"O cume entre censura e acompanhamento
é sempre sutil. Deveria salvaguardar a liberdade dos batizados e das suas
associações, mas também a sua coerência com todo o povo de Deus, tanto a nível
diocesano como universal. Como não sentir positivamente o impulso evangelizador
de muitas dessas novas fundações? O próprio dicastério da vida consagrada se
questiona sobre a identidade dos visitantes e interventores (cerca de oitenta)
e sua eficácia. Há resistências e oposições, muitas vezes injustificadas, mas nem
sempre fora de lugar", escreve Lorenzo Prezzi, teólogo italiano e padre
dehoniano, em artigo publicado por Settimana News, 03-11-2022. A tradução é de
Luisa Rabolini.

Registros fornecidos:
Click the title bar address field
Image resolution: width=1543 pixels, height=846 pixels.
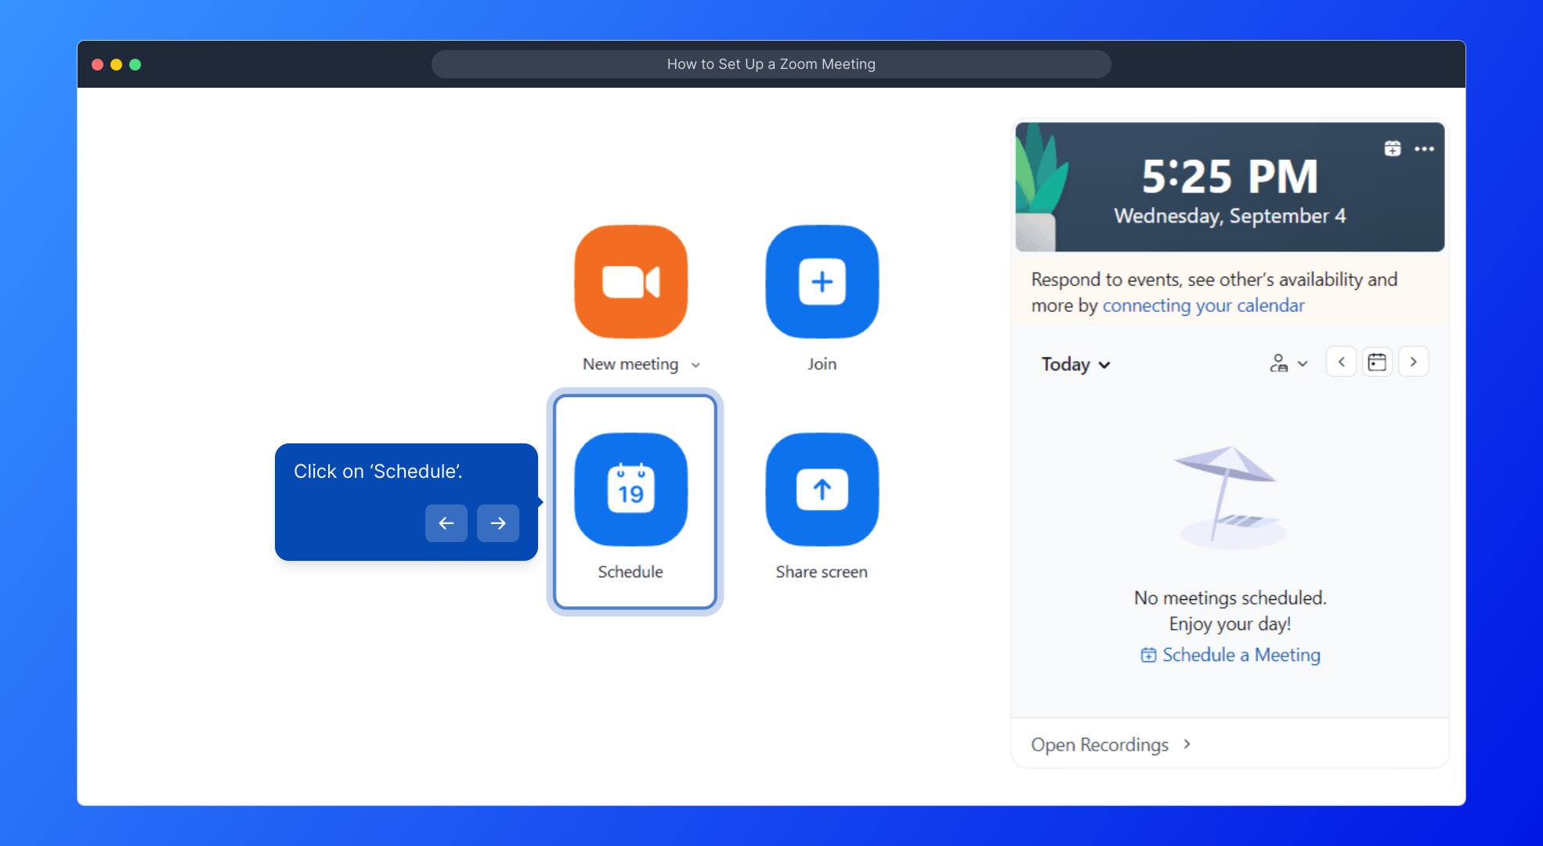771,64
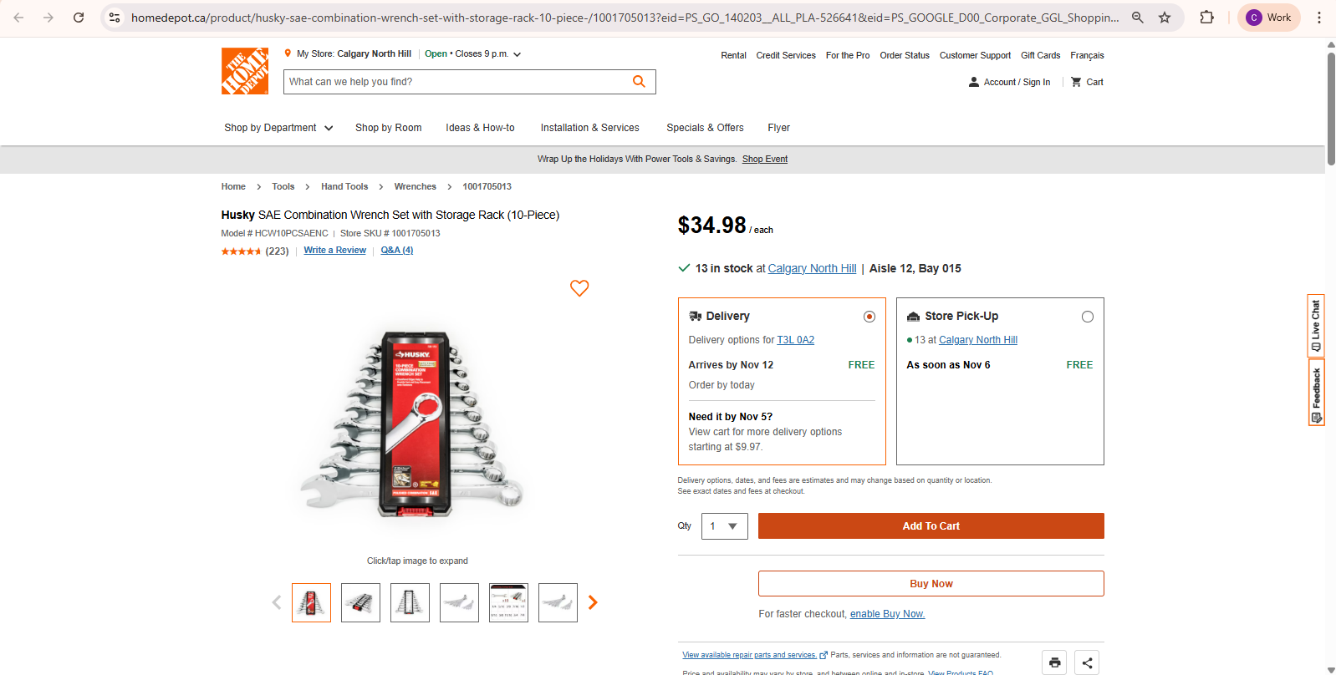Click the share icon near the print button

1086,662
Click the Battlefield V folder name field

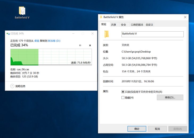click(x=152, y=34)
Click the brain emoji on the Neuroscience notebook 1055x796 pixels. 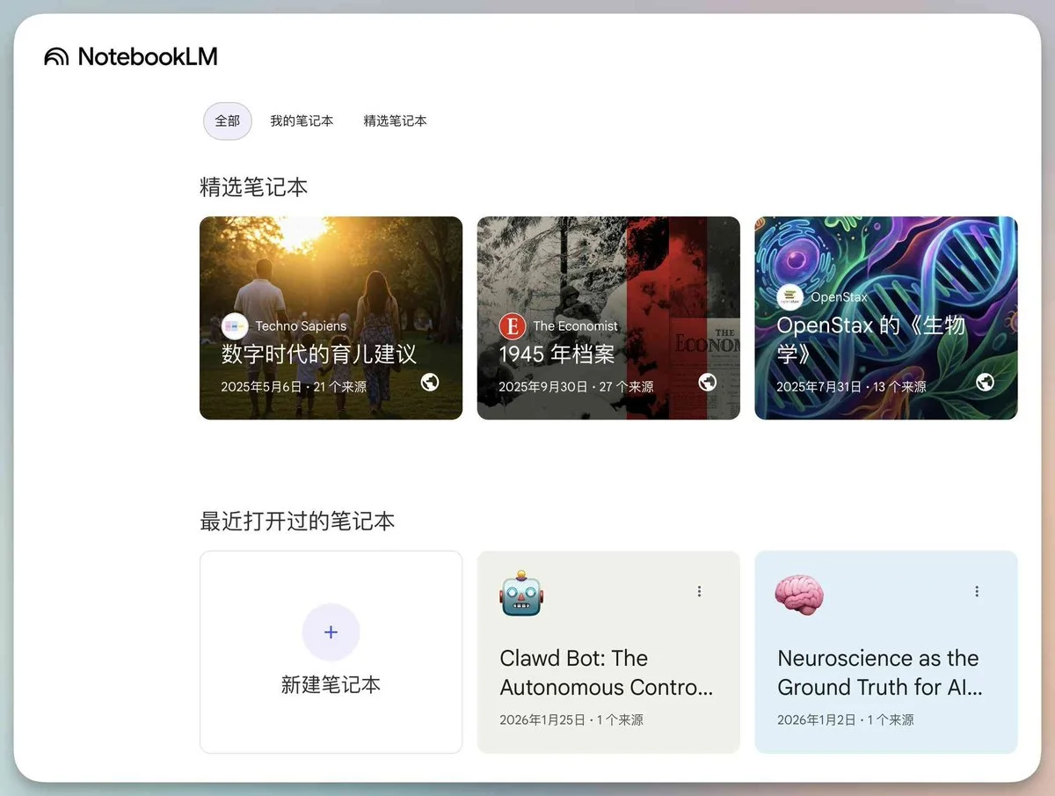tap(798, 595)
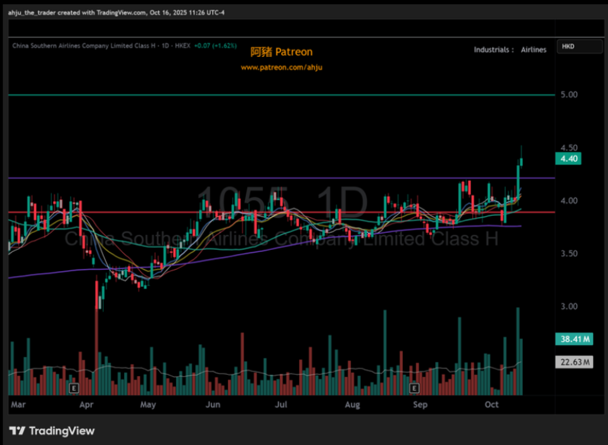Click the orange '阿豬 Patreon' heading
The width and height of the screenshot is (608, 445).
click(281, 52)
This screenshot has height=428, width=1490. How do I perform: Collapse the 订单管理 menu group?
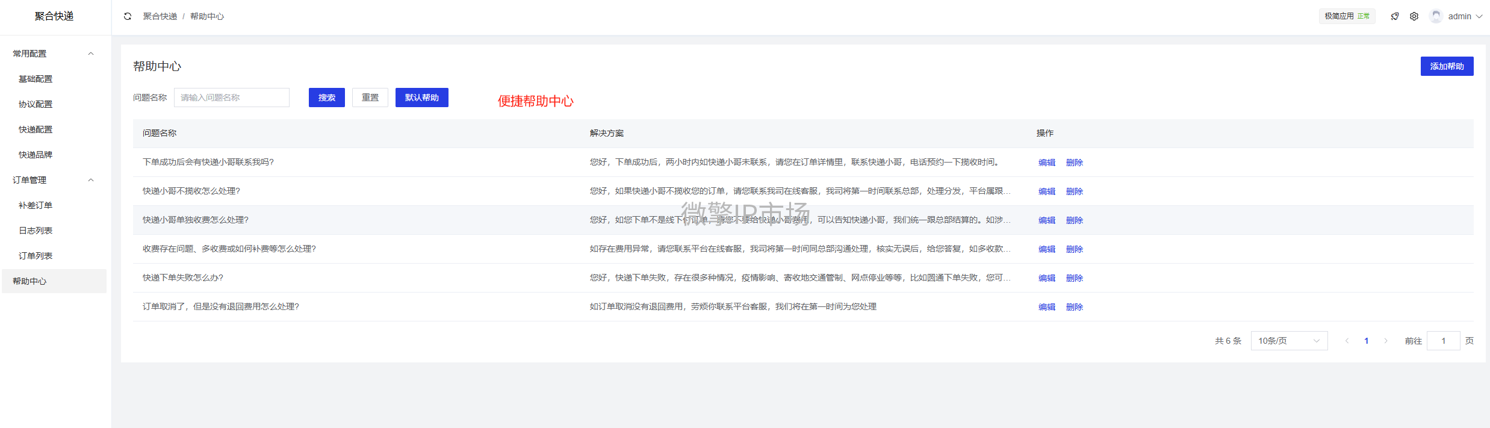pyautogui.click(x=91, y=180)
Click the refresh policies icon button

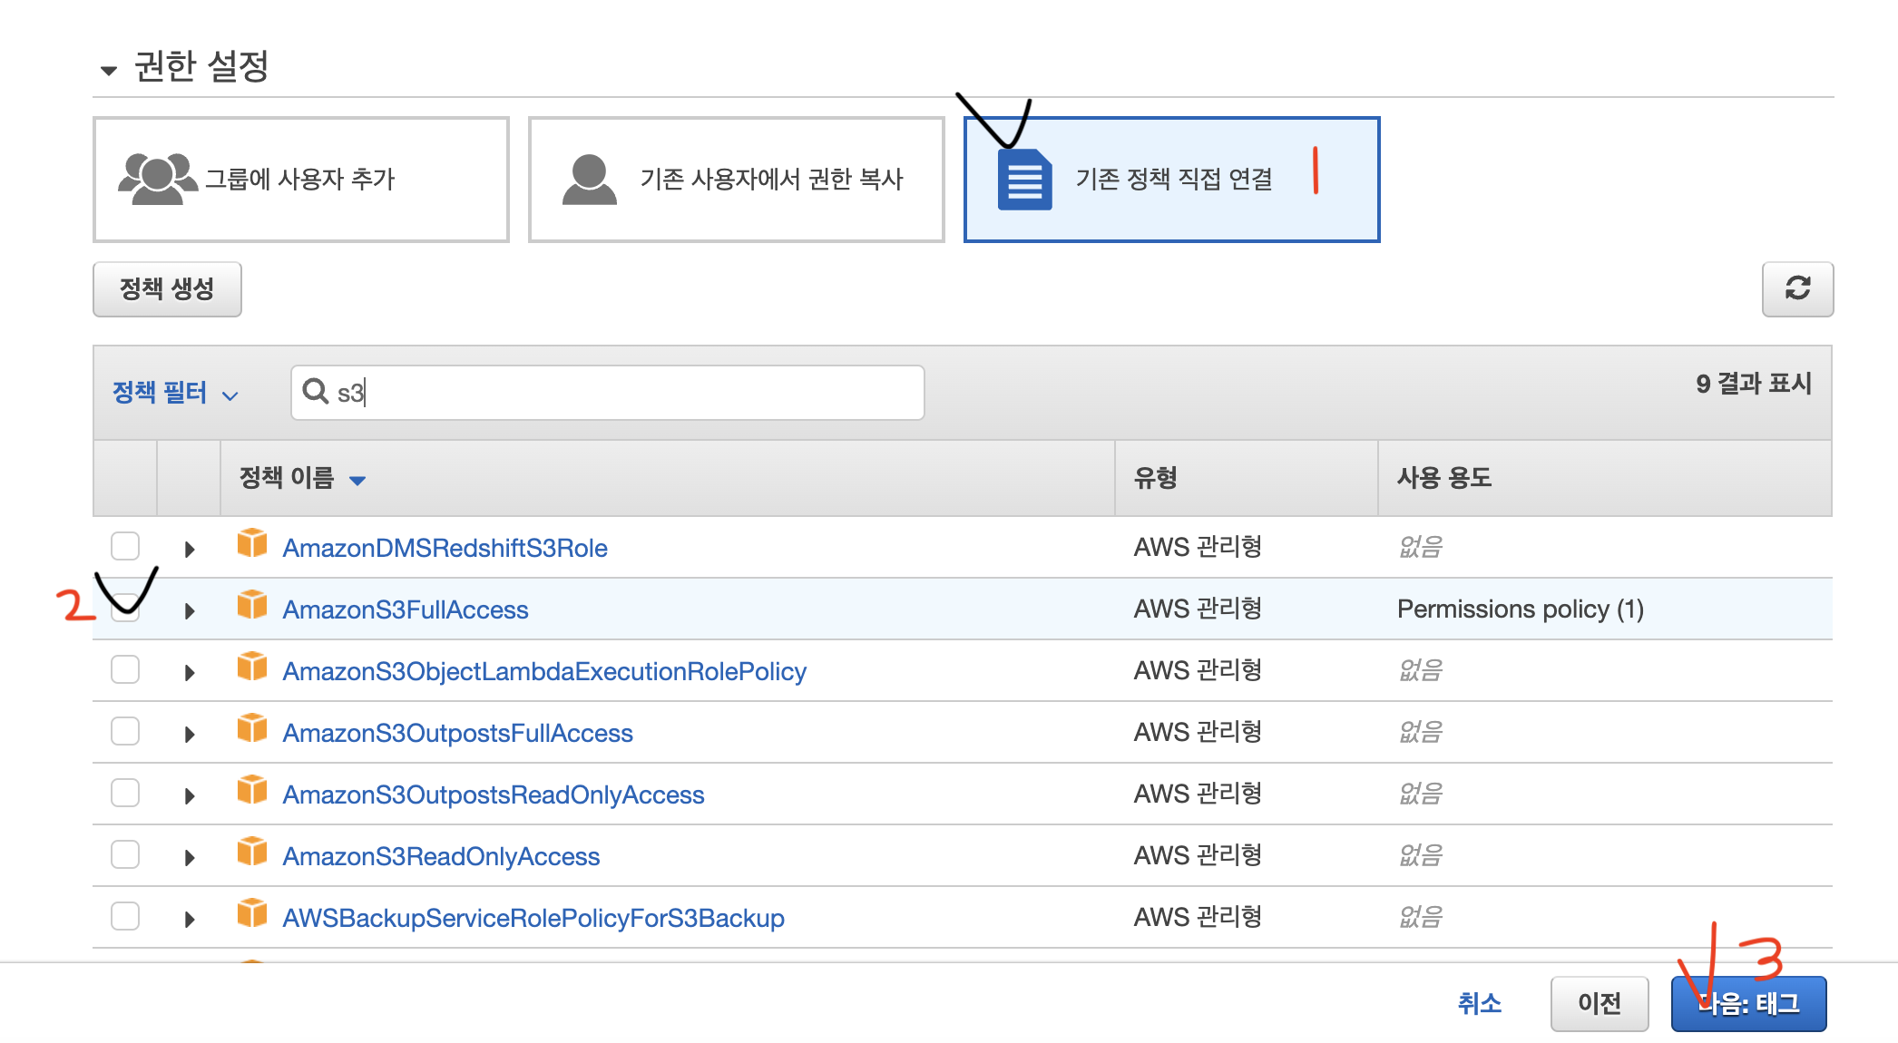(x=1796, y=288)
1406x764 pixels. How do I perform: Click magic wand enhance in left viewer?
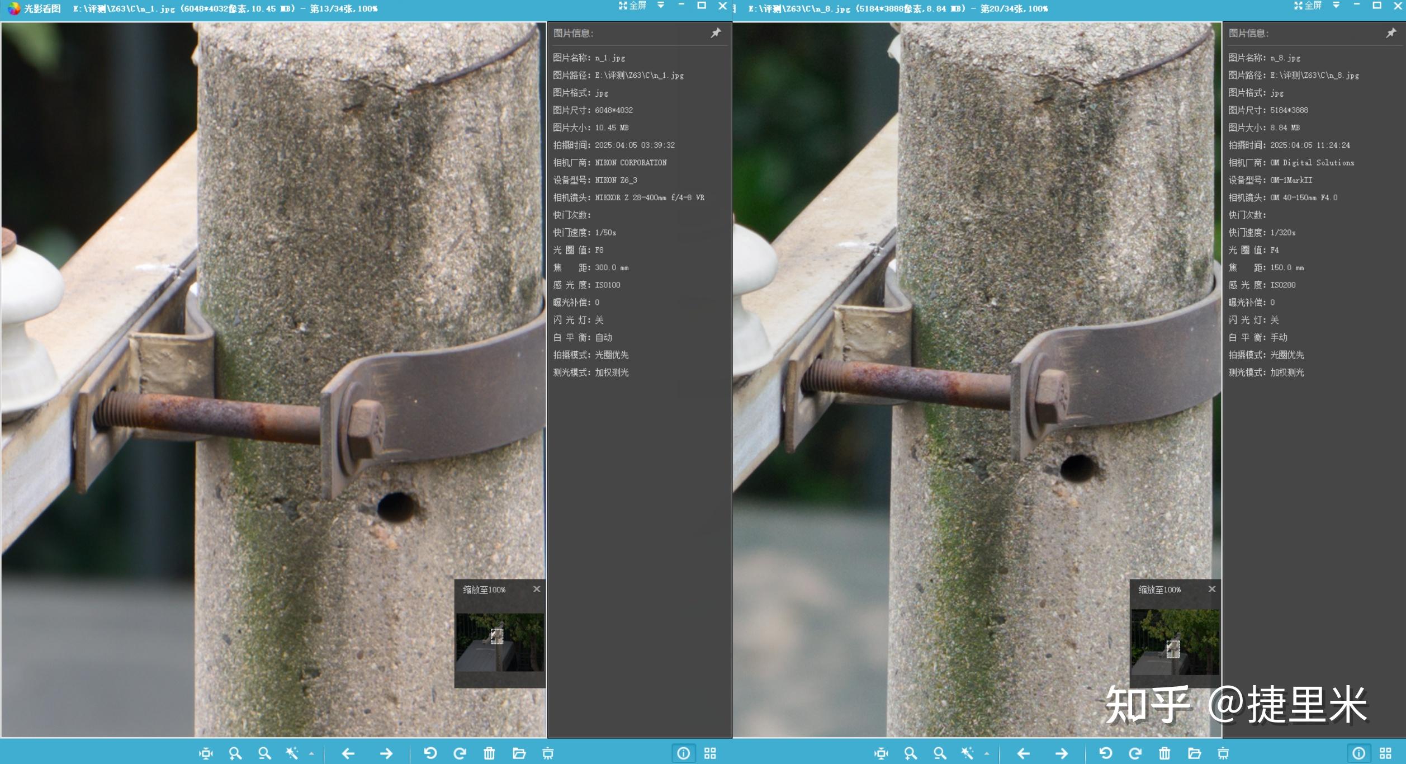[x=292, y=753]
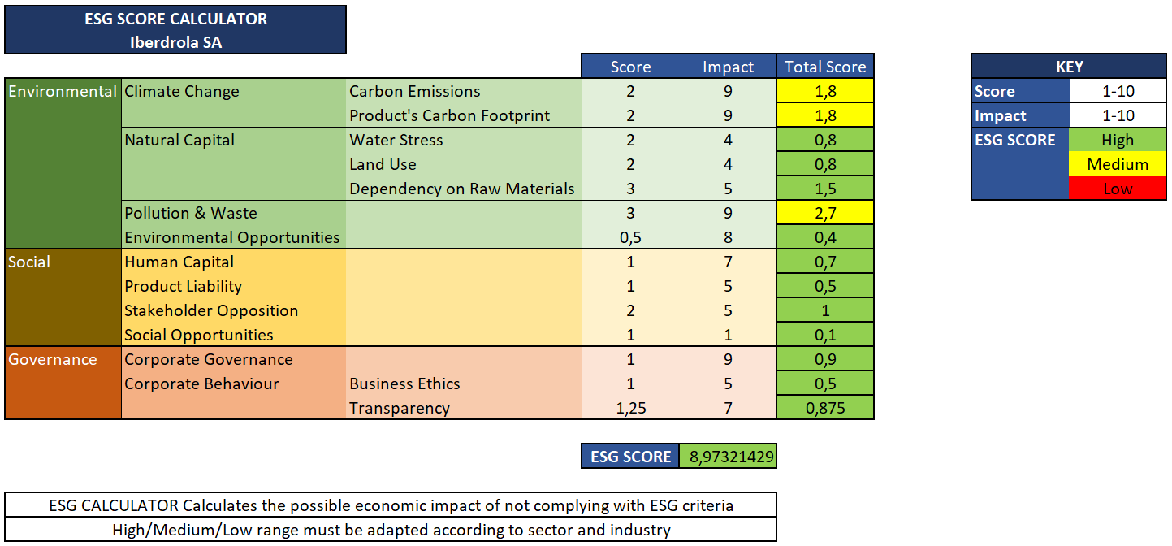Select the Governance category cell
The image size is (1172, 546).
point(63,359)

O que fazer:
(1) Resuma em duas frases o texto sobre censura e acompanhamento.
(2) Responda com base no texto sobre censura e acompanhamento:
(a) Em que veículo e em que data o artigo foi publicado?
(b) Quem fez a tradução?
(c) Quantos são, aproximadamente, os visitantes e interventores mencionados?
(3) Escreva a continuação do texto sobre censura e acompanhamento a partir do ponto em que ele termina.

Resultados por tarefa:
(1) Para Lorenzo Prezzi, teólogo italiano e padre dehoniano, o limite entre censura e acompanhamento é sempre sutil e deveria proteger tanto a liberdade dos batizados e das suas associações quanto a sua coerência com todo o povo de Deus. Ele observa que o próprio dicastério da vida consagrada questiona a identidade e a eficácia dos visitantes e interventores, cerca de oitenta, e que há resistências e oposições, muitas vezes injustificadas, mas nem sempre fora de lugar.

(2)
(a) Em Settimana News, em 03-11-2022.
(b) Luisa Rabolini.
(c) Cerca de oitenta.

(3)
Eis o artigo:
Para os interessados na vida consagrada e nas novas famílias eclesiais, as surpresas nunca acabam. A começar pelos números.Um primeiro registro de experiências foi fornecido por Giancarlo Rocca (Primeiro censo de novas comunidades, Urbaniana Press 2010). Ele apresentou 800. Mas, quando os bispos chegam a Roma em sua visita ad limina, outros números explodem. Os brasileiros falam de 600 novas fundações, muitas das dioceses africanas apresentam algumas, e não faltam nem mesmo na Ásia. Rapidamente nascem e, em parte, rapidamente se fecham. Mas um bom número continua. O mundo dos institutos tradicionais (masculinos e femininos), especialmente os nascidos na onda das necessidades sociais em 1800, está passando por sérias dificuldades no Ocidente, mas, se levarmos em conta todas as novas formas de consagração, o juízo deveria ser mais brando. Também porque, ao lado das novas fundações, renascem formas de consagração consideradas arquivadas. Assim os eremitas e as eremitas (há cerca de 200 casos na Itália), das virgens (mil), das beguinas (algumas dezenas), das viúvas (cerca de 450).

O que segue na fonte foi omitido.